Currently pending before the Court are Plaintiff's motions for summary judgment (Doc. 21), to alter or amend judgment (Doc. 22), and for reconsideration under Federal Rule of Civil Procedure 60(b) (Doc. 25). Although variously styled, each of these motions seeks reconsideration of the Court's dismissal of the action.
Technically, a "motion to reconsider" does not exist under the Federal Rules of Civil Procedure. The Seventh Circuit Court of Appeals has held, however, that a motion challenging the merits of a district court order will automatically be considered as having been filed pursuant to Rule 59(e) or Rule 60(b) of the Federal Rules of Civil Procedure. See, e.g., Mares v. Busby, 34 F.3d 533, 535 (7th Cir. 1994); United States v. Deutsch, 981 F.2d 299, 300 (7th Cir. 1992). As noted in Deutsch, "in cases where it is unclear whether a motion challenging a judgment on the merits is made under Rule 59(e) or Rule 60(b)," the date of service will determine how the motion will be treated. Thus, "'if the motion is served within ten days of the rendition of judgment, the motion falls under Rule 59(e); if it is served after that time, it falls under Rule 60(b).'" Id. (citations omitted).
Judgment was entered in this action on April 20, 2007, but the instant motions were not filed until May 16 (Doc. 21), May 30 (Doc. 22), and July 26 (Doc. 25), well after the 10-day period expired. See FED. R. CIV. P. 59(e). Therefore, as a Rule 59(e) motion, these motions are time-barred.

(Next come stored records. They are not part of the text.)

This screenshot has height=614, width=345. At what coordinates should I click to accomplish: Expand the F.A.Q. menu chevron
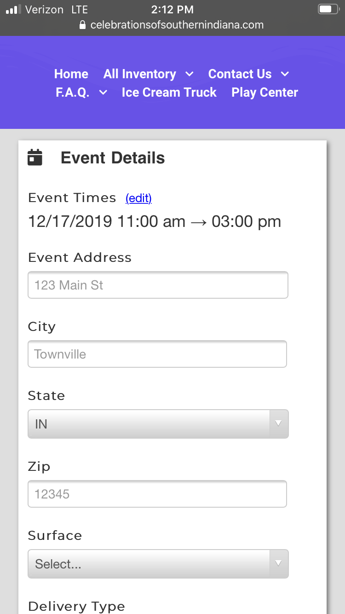(104, 93)
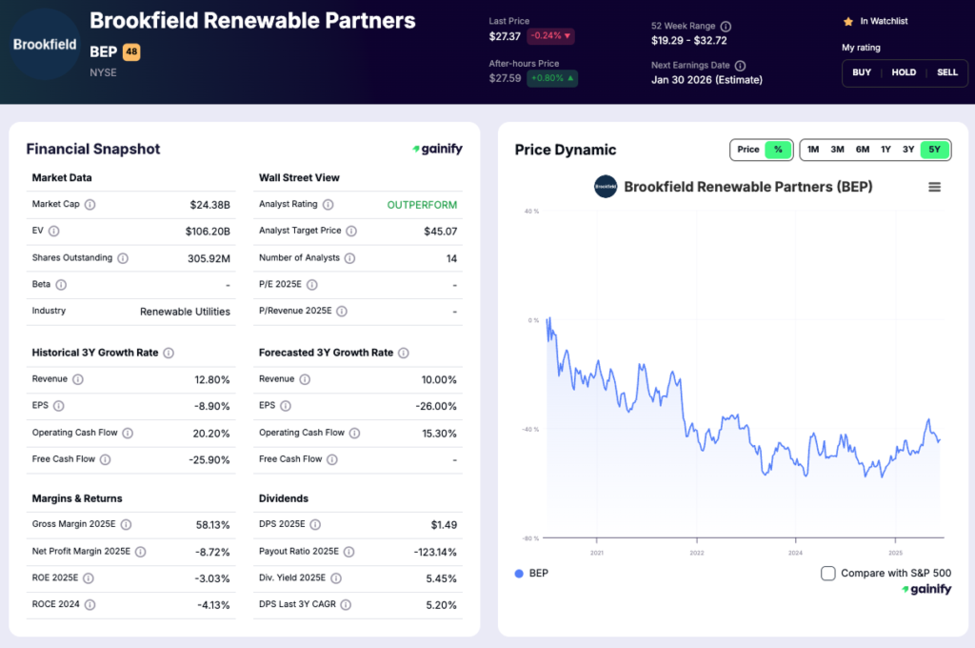The width and height of the screenshot is (975, 648).
Task: Click the info icon beside Analyst Rating
Action: coord(328,204)
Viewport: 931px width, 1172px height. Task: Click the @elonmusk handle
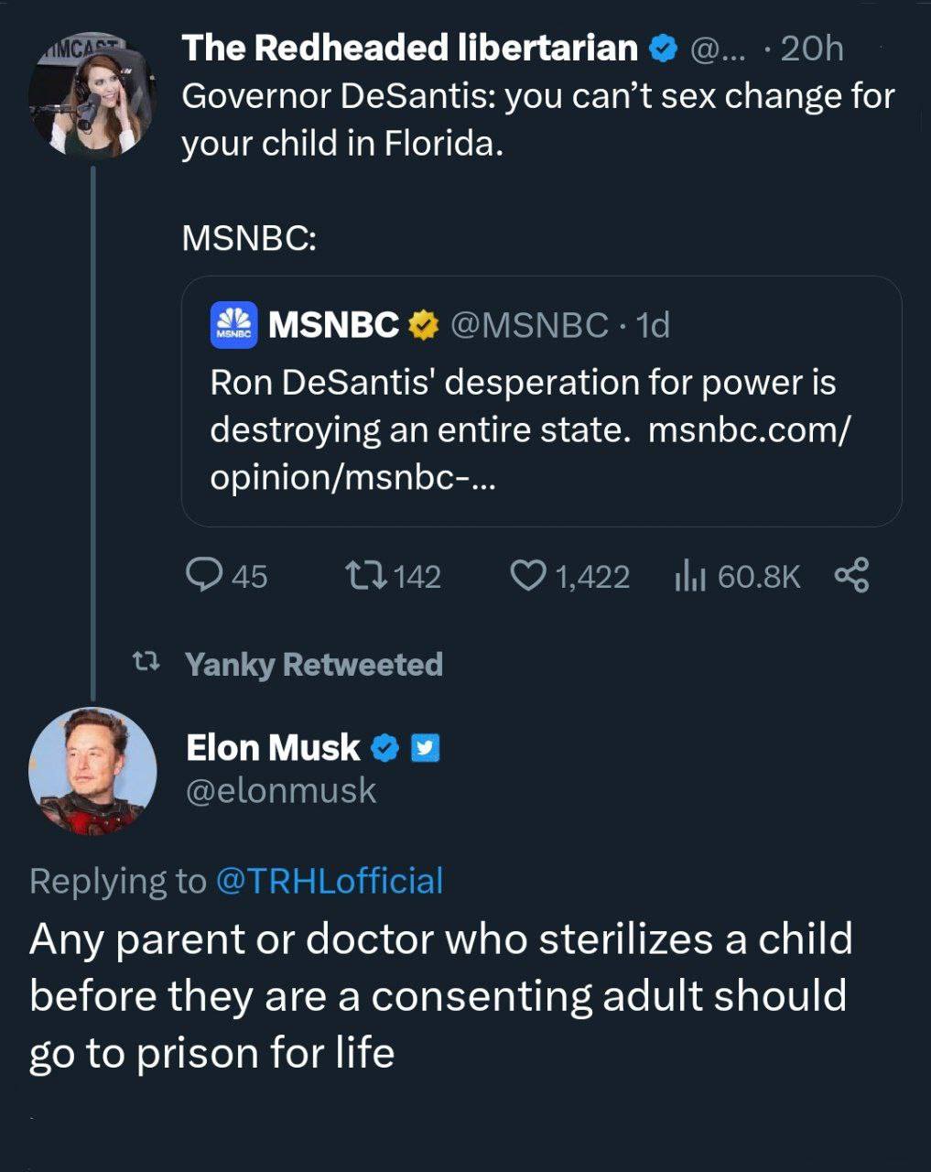click(x=281, y=790)
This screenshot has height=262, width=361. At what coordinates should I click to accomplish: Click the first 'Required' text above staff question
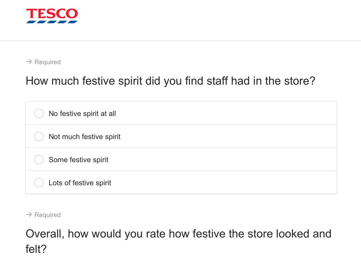[x=47, y=62]
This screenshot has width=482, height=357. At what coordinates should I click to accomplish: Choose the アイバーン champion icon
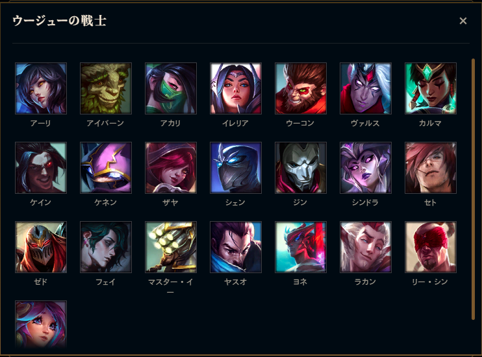tap(106, 88)
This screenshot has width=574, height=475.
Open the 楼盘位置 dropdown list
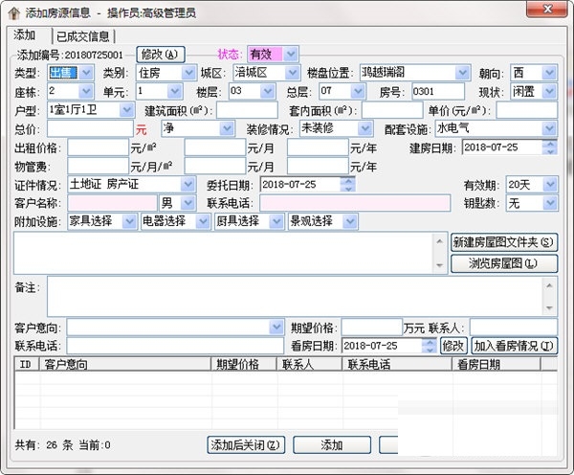[x=462, y=73]
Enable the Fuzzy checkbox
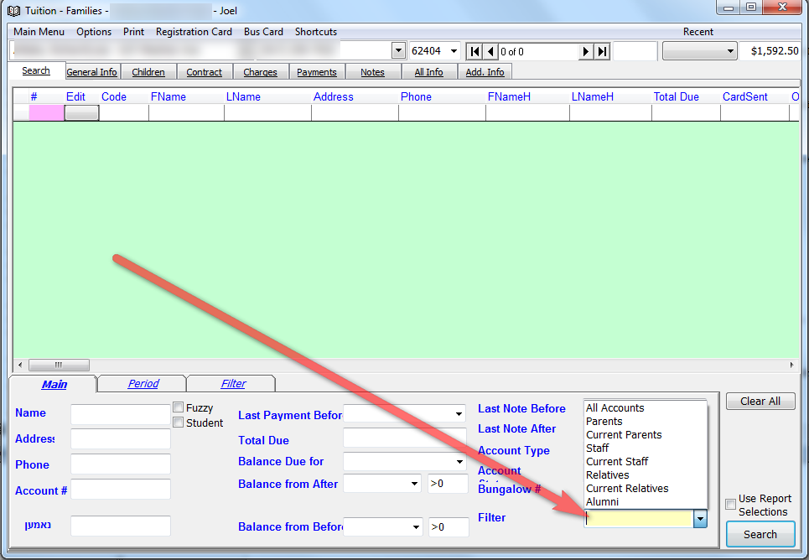809x560 pixels. (x=178, y=407)
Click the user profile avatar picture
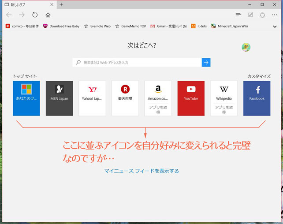This screenshot has width=283, height=224. [x=246, y=48]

Under Deutsch, the Court will thus construe these motions as filed pursuant to Rule 60(b), which provides for relief from judgment for "mistake, inadvertence, surprise, or excusable neglect." FED. R. CIV. P. 60(b)(1). However, the reasons offered by a movant for setting aside a judgment under Rule 60(b) must be something that could not have been employed to obtain a reversal by direct appeal. See, e.g., Bell v. Eastman Kodak Co., 214 F.3d 798, 801 (7th Cir. 2000); Parke-Chapley Constr. Co. v. Cherrington, 865 F.2d 907, 915 (7th Cir. 1989) ("an appeal or motion for new trial, rather than a FRCP 60(b) motion, is the proper avenue to redress mistakes of law committed by the trial judge, as distinguished from clerical mistakes caused by inadvertence"); Swam v. United States, 327 F.2d 431, 433 (7th Cir. 1964) (a belief that the Court was mistaken as a matter of law in dismissing the original petition does "not constitute the kind of mistake or inadvertence that comes within the ambit of rule 60(b).").
In these motions, Plaintiff reiterates the arguments stated in the complaint and seeks reconsideration of the Court's legal judgment. These arguments do not suggest clerical mistake; instead, these arguments challenge the Court's application of the law to the facts alleged in the complaint, which may be addressed in a direct appeal. Therefore, Plaintiff has not presented any arguments warranting relief under Rule 60(b), and the instant motions (Docs. 21, 22, and 25) are DENIED.